DIRECTIVE: Can you rewrite every line of the items below as a numbered list, leaving out the blank lines?

════

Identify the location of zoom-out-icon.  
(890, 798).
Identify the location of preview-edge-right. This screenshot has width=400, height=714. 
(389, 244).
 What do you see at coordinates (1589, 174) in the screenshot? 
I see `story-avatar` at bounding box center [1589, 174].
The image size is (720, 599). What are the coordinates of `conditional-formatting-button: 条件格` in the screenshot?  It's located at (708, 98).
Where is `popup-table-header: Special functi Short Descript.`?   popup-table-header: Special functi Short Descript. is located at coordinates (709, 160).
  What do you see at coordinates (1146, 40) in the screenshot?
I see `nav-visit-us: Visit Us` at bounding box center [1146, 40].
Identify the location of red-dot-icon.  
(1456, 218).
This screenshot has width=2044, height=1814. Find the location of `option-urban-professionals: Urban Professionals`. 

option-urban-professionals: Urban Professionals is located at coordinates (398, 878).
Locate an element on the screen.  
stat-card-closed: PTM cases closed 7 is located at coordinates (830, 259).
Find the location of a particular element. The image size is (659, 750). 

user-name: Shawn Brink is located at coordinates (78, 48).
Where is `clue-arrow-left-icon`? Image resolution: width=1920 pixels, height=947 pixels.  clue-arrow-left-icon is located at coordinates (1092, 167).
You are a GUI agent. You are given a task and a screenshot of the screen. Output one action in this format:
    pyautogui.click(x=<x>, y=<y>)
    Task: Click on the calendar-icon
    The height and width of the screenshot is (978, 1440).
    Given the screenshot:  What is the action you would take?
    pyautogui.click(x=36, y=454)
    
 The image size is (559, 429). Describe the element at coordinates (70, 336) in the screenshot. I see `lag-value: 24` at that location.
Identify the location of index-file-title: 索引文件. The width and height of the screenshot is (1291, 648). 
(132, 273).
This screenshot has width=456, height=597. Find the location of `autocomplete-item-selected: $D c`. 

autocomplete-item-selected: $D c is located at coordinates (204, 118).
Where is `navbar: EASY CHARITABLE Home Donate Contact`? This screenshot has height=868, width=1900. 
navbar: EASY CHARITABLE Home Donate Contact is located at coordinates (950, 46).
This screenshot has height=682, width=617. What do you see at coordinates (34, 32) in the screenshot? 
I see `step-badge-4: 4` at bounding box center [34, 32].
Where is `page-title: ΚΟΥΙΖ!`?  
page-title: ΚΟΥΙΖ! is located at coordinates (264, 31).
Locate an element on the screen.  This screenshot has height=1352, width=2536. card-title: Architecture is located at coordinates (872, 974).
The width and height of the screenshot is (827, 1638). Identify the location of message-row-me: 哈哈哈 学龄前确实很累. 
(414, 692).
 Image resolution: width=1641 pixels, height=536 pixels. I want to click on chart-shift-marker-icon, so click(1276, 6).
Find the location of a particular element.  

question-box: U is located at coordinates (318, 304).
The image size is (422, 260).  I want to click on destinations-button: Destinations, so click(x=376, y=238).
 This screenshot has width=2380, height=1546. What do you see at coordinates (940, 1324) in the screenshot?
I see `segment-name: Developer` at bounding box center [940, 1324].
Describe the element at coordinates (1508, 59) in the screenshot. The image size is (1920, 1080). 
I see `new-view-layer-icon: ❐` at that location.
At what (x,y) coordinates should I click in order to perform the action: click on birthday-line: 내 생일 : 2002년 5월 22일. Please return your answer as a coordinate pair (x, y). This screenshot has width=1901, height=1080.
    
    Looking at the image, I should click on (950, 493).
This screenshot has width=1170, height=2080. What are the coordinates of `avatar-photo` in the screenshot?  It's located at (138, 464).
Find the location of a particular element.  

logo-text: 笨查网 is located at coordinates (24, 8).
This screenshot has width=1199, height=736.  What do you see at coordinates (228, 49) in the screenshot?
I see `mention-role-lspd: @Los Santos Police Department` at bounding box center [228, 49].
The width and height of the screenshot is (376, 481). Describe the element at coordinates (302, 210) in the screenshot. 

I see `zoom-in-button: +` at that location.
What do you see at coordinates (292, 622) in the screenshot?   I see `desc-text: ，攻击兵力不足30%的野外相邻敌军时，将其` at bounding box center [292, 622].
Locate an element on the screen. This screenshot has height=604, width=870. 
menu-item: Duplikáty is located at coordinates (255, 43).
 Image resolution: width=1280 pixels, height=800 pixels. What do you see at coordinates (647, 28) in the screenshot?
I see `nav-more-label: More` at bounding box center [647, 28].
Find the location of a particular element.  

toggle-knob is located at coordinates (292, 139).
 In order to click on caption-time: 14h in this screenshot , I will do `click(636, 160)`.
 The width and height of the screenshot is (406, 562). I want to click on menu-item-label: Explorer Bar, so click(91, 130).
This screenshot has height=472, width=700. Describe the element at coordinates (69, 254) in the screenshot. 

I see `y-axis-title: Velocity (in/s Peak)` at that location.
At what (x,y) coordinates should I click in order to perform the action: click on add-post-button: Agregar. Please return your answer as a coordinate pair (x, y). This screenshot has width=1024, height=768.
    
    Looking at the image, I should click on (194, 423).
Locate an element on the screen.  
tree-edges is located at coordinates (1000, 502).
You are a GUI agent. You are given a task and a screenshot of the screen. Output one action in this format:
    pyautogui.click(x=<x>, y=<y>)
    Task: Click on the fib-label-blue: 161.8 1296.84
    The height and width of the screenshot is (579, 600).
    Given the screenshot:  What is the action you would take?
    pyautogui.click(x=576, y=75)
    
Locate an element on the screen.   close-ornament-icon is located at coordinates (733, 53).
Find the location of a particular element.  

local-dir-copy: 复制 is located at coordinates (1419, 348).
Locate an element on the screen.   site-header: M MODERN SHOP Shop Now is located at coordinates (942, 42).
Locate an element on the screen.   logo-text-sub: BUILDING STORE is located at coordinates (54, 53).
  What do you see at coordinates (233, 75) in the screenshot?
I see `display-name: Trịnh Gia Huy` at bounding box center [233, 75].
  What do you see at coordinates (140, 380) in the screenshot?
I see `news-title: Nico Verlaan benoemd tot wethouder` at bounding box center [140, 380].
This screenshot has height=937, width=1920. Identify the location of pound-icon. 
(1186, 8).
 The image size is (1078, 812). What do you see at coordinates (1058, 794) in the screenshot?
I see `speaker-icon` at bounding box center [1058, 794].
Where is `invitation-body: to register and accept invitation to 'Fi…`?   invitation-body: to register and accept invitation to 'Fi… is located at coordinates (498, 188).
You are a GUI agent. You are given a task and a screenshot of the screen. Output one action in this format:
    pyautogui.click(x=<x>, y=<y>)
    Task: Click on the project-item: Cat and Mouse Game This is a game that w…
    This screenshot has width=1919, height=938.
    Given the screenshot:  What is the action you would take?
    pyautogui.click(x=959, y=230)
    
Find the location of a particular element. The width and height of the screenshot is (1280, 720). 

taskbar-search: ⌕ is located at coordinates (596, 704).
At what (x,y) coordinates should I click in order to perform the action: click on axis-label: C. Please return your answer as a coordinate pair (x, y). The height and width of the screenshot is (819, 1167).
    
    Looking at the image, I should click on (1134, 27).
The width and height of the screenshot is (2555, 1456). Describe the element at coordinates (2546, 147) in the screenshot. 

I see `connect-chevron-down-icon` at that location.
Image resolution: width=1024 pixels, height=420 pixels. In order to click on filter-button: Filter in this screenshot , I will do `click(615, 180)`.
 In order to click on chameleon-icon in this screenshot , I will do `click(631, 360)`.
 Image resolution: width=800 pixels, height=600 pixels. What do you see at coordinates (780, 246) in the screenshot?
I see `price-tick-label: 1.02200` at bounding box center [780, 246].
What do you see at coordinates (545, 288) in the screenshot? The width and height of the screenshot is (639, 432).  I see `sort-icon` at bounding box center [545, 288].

════

RESULT:
1. Identify the location of zoom-out-icon.  
2. (890, 798).
3. Identify the location of preview-edge-right. This screenshot has width=400, height=714. 
4. (389, 244).
5.  What do you see at coordinates (1589, 174) in the screenshot? 
6. I see `story-avatar` at bounding box center [1589, 174].
7. The image size is (720, 599). What are the coordinates of `conditional-formatting-button: 条件格` in the screenshot?  It's located at (708, 98).
8. Where is `popup-table-header: Special functi Short Descript.`?   popup-table-header: Special functi Short Descript. is located at coordinates (709, 160).
9.   What do you see at coordinates (1146, 40) in the screenshot?
10. I see `nav-visit-us: Visit Us` at bounding box center [1146, 40].
11. Identify the location of red-dot-icon.  
12. (1456, 218).
13. This screenshot has width=2044, height=1814. Find the location of `option-urban-professionals: Urban Professionals`. 
14. option-urban-professionals: Urban Professionals is located at coordinates (398, 878).
15. Locate an element on the screen.  
16. stat-card-closed: PTM cases closed 7 is located at coordinates (830, 259).
17. Find the location of a particular element. The image size is (659, 750). 
18. user-name: Shawn Brink is located at coordinates (78, 48).
19. Where is `clue-arrow-left-icon`? Image resolution: width=1920 pixels, height=947 pixels.  clue-arrow-left-icon is located at coordinates (1092, 167).
20. You are a GUI agent. You are given a task and a screenshot of the screen. Output one action in this format:
21.     pyautogui.click(x=<x>, y=<y>)
22.     Task: Click on the calendar-icon
23.     The height and width of the screenshot is (978, 1440).
24.     Given the screenshot:  What is the action you would take?
25.     pyautogui.click(x=36, y=454)
26.  The image size is (559, 429). Describe the element at coordinates (70, 336) in the screenshot. I see `lag-value: 24` at that location.
27. Identify the location of index-file-title: 索引文件. The width and height of the screenshot is (1291, 648). 
28. (132, 273).
29. This screenshot has width=456, height=597. Find the location of `autocomplete-item-selected: $D c`. 
30. autocomplete-item-selected: $D c is located at coordinates (204, 118).
31. Where is `navbar: EASY CHARITABLE Home Donate Contact`? This screenshot has height=868, width=1900. 
32. navbar: EASY CHARITABLE Home Donate Contact is located at coordinates (950, 46).
33. This screenshot has height=682, width=617. What do you see at coordinates (34, 32) in the screenshot? 
34. I see `step-badge-4: 4` at bounding box center [34, 32].
35. Where is `page-title: ΚΟΥΙΖ!`?  
36. page-title: ΚΟΥΙΖ! is located at coordinates (264, 31).
37. Locate an element on the screen.  This screenshot has height=1352, width=2536. card-title: Architecture is located at coordinates (872, 974).
38. The width and height of the screenshot is (827, 1638). Identify the location of message-row-me: 哈哈哈 学龄前确实很累. 
39. (414, 692).
40.  Image resolution: width=1641 pixels, height=536 pixels. I want to click on chart-shift-marker-icon, so click(1276, 6).
41. Find the location of a particular element.  
42. question-box: U is located at coordinates (318, 304).
43. The image size is (422, 260).  I want to click on destinations-button: Destinations, so click(x=376, y=238).
44.  This screenshot has width=2380, height=1546. What do you see at coordinates (940, 1324) in the screenshot?
45. I see `segment-name: Developer` at bounding box center [940, 1324].
46. Describe the element at coordinates (1508, 59) in the screenshot. The image size is (1920, 1080). 
47. I see `new-view-layer-icon: ❐` at that location.
48. At what (x,y) coordinates should I click in order to perform the action: click on birthday-line: 내 생일 : 2002년 5월 22일. Please return your answer as a coordinate pair (x, y). This screenshot has width=1901, height=1080.
49.     Looking at the image, I should click on (950, 493).
50. This screenshot has width=1170, height=2080. What are the coordinates of `avatar-photo` in the screenshot?  It's located at (138, 464).
51. Find the location of a particular element.  
52. logo-text: 笨查网 is located at coordinates (24, 8).
53. This screenshot has width=1199, height=736.  What do you see at coordinates (228, 49) in the screenshot?
54. I see `mention-role-lspd: @Los Santos Police Department` at bounding box center [228, 49].
55. The width and height of the screenshot is (376, 481). Describe the element at coordinates (302, 210) in the screenshot. 
56. I see `zoom-in-button: +` at that location.
57. What do you see at coordinates (292, 622) in the screenshot?   I see `desc-text: ，攻击兵力不足30%的野外相邻敌军时，将其` at bounding box center [292, 622].
58. Locate an element on the screen. This screenshot has height=604, width=870. 
59. menu-item: Duplikáty is located at coordinates (255, 43).
60.  Image resolution: width=1280 pixels, height=800 pixels. What do you see at coordinates (647, 28) in the screenshot?
61. I see `nav-more-label: More` at bounding box center [647, 28].
62. Find the location of a particular element.  
63. toggle-knob is located at coordinates (292, 139).
64.  In order to click on caption-time: 14h in this screenshot , I will do `click(636, 160)`.
65.  The width and height of the screenshot is (406, 562). I want to click on menu-item-label: Explorer Bar, so click(91, 130).
66. This screenshot has height=472, width=700. Describe the element at coordinates (69, 254) in the screenshot. 
67. I see `y-axis-title: Velocity (in/s Peak)` at that location.
68. At what (x,y) coordinates should I click in order to perform the action: click on add-post-button: Agregar. Please return your answer as a coordinate pair (x, y). This screenshot has width=1024, height=768.
69.     Looking at the image, I should click on (194, 423).
70. Locate an element on the screen.  
71. tree-edges is located at coordinates (1000, 502).
72. You are a GUI agent. You are given a task and a screenshot of the screen. Output one action in this format:
73.     pyautogui.click(x=<x>, y=<y>)
74.     Task: Click on the fib-label-blue: 161.8 1296.84
75.     The height and width of the screenshot is (579, 600).
76.     Given the screenshot:  What is the action you would take?
77.     pyautogui.click(x=576, y=75)
78. Locate an element on the screen.   close-ornament-icon is located at coordinates (733, 53).
79. Find the location of a particular element.  
80. local-dir-copy: 复制 is located at coordinates (1419, 348).
81. Locate an element on the screen.   site-header: M MODERN SHOP Shop Now is located at coordinates (942, 42).
82. Locate an element on the screen.   logo-text-sub: BUILDING STORE is located at coordinates (54, 53).
83.   What do you see at coordinates (233, 75) in the screenshot?
84. I see `display-name: Trịnh Gia Huy` at bounding box center [233, 75].
85.   What do you see at coordinates (140, 380) in the screenshot?
86. I see `news-title: Nico Verlaan benoemd tot wethouder` at bounding box center [140, 380].
87. This screenshot has height=937, width=1920. Identify the location of pound-icon. 
88. (1186, 8).
89.  The image size is (1078, 812). What do you see at coordinates (1058, 794) in the screenshot?
90. I see `speaker-icon` at bounding box center [1058, 794].
91. Where is `invitation-body: to register and accept invitation to 'Fi…`?   invitation-body: to register and accept invitation to 'Fi… is located at coordinates (498, 188).
92. You are a GUI agent. You are given a task and a screenshot of the screen. Output one action in this format:
93.     pyautogui.click(x=<x>, y=<y>)
94.     Task: Click on the project-item: Cat and Mouse Game This is a game that w…
95.     This screenshot has width=1919, height=938.
96.     Given the screenshot:  What is the action you would take?
97.     pyautogui.click(x=959, y=230)
98. Find the location of a particular element. The width and height of the screenshot is (1280, 720). 
99. taskbar-search: ⌕ is located at coordinates (596, 704).
100. At what (x,y) coordinates should I click in order to perform the action: click on axis-label: C. Please return your answer as a coordinate pair (x, y). The height and width of the screenshot is (819, 1167).
101.     Looking at the image, I should click on (1134, 27).
102. The width and height of the screenshot is (2555, 1456). Describe the element at coordinates (2546, 147) in the screenshot. 
103. I see `connect-chevron-down-icon` at that location.
104. Image resolution: width=1024 pixels, height=420 pixels. In order to click on filter-button: Filter in this screenshot , I will do `click(615, 180)`.
105.  In order to click on chameleon-icon in this screenshot , I will do `click(631, 360)`.
106.  Image resolution: width=800 pixels, height=600 pixels. What do you see at coordinates (780, 246) in the screenshot?
107. I see `price-tick-label: 1.02200` at bounding box center [780, 246].
108. What do you see at coordinates (545, 288) in the screenshot? The width and height of the screenshot is (639, 432).  I see `sort-icon` at bounding box center [545, 288].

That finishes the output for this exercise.